• TASK TO COMPLETE:
Below are the entries; give again exactly the lines from the one mentioning "Image resolution: width=355" through the one mentioning "Task: Click the Speed map button", inclusive.

• EXERCISE MATERIAL:
⟨

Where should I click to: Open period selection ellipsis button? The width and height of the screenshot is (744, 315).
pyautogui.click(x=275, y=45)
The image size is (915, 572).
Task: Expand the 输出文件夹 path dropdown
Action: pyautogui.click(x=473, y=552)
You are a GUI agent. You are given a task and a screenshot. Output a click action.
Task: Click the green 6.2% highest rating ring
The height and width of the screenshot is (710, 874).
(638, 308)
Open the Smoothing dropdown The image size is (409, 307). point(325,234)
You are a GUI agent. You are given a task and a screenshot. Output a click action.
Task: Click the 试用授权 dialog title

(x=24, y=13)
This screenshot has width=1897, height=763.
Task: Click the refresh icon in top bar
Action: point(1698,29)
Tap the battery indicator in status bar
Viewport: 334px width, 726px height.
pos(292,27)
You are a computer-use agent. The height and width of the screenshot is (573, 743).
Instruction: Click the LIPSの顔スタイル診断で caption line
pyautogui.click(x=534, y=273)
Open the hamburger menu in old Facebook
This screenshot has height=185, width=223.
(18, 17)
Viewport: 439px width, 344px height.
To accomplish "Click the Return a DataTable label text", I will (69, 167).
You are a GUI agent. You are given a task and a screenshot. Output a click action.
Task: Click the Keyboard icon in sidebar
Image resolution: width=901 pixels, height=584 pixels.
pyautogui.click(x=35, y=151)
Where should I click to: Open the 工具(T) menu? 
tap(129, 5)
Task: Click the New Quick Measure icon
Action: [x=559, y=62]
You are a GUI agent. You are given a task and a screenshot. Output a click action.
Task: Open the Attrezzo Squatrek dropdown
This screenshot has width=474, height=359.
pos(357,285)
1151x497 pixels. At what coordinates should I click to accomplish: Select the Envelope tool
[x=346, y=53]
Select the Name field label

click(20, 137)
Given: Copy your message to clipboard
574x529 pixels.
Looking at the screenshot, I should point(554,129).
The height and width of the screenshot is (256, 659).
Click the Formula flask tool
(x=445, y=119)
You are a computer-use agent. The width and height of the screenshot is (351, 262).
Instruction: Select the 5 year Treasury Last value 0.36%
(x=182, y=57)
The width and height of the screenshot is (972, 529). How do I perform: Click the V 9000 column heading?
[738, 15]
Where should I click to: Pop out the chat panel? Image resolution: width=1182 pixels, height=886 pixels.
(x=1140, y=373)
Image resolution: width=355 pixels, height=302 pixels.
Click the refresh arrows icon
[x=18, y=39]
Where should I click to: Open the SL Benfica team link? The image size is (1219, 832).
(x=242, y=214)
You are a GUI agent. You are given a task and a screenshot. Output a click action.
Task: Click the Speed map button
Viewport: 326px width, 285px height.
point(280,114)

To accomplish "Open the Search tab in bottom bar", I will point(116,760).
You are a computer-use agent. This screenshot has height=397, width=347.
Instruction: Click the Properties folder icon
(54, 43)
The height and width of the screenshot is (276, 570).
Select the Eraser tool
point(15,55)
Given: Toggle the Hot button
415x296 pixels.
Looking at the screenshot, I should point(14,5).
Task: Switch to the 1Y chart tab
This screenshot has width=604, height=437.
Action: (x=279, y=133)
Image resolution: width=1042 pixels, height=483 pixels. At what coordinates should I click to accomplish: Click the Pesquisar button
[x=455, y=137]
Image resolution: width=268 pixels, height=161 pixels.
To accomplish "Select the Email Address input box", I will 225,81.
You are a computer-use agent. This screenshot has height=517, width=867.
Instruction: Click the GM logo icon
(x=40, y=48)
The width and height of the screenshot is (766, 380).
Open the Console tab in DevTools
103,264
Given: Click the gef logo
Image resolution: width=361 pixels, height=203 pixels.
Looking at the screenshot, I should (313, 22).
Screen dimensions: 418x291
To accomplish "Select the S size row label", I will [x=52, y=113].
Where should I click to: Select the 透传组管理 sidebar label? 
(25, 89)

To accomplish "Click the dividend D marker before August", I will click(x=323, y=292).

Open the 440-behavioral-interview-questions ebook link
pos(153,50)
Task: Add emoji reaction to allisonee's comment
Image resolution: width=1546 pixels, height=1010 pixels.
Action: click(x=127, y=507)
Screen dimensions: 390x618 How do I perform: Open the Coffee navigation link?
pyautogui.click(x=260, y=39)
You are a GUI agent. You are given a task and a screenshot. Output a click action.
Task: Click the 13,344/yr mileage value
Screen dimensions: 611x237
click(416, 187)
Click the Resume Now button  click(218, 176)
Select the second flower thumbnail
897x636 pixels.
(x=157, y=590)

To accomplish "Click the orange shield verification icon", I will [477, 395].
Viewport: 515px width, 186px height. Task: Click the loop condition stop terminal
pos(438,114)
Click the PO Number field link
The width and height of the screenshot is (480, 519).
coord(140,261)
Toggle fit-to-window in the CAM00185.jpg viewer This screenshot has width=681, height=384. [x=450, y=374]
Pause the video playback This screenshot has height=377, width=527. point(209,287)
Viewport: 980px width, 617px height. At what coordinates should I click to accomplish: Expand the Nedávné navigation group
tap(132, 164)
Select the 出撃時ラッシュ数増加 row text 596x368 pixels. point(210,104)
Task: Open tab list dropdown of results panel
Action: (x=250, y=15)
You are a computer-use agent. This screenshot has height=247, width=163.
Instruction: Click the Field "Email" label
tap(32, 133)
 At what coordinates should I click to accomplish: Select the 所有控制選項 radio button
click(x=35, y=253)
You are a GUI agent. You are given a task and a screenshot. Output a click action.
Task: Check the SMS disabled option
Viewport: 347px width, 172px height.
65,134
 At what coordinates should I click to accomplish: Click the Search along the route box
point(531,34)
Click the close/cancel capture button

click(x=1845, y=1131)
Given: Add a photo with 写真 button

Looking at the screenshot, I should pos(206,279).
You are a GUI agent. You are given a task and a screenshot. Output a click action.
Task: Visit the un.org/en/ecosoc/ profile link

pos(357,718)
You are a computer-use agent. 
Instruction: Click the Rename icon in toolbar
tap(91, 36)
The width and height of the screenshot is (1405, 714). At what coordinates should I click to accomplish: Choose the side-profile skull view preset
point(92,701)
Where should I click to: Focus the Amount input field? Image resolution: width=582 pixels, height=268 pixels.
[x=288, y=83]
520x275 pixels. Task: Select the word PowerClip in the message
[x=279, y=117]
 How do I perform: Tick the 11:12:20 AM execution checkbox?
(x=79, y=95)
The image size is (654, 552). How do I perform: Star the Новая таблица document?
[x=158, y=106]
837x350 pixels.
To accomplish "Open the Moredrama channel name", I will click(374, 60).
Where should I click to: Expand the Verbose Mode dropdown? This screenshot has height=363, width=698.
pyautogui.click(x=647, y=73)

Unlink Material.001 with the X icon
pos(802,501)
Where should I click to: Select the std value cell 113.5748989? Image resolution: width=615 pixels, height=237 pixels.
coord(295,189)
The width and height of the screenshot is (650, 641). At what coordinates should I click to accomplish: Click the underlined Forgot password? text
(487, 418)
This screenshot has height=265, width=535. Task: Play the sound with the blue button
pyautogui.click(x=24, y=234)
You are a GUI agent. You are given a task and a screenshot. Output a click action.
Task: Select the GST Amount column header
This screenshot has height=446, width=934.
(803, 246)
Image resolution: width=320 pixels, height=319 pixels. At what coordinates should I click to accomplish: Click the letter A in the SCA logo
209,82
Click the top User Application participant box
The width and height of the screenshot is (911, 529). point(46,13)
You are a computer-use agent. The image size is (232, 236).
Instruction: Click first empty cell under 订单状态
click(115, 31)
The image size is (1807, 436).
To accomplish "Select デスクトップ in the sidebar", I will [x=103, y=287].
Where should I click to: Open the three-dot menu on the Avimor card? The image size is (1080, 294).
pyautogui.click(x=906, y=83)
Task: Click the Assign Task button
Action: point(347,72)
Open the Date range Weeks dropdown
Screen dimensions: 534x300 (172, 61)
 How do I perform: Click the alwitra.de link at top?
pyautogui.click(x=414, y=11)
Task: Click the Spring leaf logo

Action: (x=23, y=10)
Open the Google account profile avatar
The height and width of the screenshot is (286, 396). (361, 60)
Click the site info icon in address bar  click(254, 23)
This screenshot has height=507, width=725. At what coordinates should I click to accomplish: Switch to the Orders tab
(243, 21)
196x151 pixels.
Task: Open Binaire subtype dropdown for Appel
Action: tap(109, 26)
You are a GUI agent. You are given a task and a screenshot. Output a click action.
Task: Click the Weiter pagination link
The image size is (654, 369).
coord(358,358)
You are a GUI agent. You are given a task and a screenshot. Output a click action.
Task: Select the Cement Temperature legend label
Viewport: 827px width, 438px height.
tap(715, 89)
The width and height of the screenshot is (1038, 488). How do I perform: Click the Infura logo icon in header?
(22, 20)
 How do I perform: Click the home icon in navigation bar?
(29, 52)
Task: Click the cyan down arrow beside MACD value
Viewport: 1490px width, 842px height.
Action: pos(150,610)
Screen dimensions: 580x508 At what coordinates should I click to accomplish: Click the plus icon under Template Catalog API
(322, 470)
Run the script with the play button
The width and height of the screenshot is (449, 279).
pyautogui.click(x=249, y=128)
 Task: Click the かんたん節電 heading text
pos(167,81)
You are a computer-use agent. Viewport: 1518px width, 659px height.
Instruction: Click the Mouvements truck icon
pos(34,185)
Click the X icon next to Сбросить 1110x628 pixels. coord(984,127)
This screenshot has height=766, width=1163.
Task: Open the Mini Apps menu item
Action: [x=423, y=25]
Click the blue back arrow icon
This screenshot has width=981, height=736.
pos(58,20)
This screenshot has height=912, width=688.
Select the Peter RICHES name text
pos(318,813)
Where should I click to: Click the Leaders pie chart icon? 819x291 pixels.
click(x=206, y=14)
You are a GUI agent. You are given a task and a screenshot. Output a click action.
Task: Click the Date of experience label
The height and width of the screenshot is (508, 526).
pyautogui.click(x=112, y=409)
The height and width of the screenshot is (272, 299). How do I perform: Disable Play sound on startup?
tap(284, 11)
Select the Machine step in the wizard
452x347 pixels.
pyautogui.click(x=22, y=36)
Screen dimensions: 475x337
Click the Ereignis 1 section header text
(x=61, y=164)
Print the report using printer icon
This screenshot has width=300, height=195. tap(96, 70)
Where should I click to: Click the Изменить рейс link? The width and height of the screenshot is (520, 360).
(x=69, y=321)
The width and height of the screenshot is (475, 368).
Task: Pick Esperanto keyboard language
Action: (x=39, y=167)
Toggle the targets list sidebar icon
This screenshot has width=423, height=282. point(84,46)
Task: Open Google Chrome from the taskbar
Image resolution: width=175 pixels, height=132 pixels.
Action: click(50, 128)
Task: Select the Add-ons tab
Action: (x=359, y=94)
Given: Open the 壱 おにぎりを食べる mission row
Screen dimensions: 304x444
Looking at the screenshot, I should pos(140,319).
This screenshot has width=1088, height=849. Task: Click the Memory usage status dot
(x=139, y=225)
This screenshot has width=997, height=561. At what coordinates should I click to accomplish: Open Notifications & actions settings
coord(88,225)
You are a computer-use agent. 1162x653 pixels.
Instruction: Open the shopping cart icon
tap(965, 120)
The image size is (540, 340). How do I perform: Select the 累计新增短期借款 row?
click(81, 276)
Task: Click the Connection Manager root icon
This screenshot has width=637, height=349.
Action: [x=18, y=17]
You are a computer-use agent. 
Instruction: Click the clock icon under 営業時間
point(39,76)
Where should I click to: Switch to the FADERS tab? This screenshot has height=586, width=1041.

⟩

• RESPONSE TO THE EXERCISE:
Image resolution: width=355 pixels, height=302 pixels.
Click the refresh arrows icon
[x=18, y=39]
Where should I click to: Open the SL Benfica team link? The image size is (1219, 832).
(x=242, y=214)
You are a GUI agent. You are given a task and a screenshot. Output a click action.
Task: Click the Speed map button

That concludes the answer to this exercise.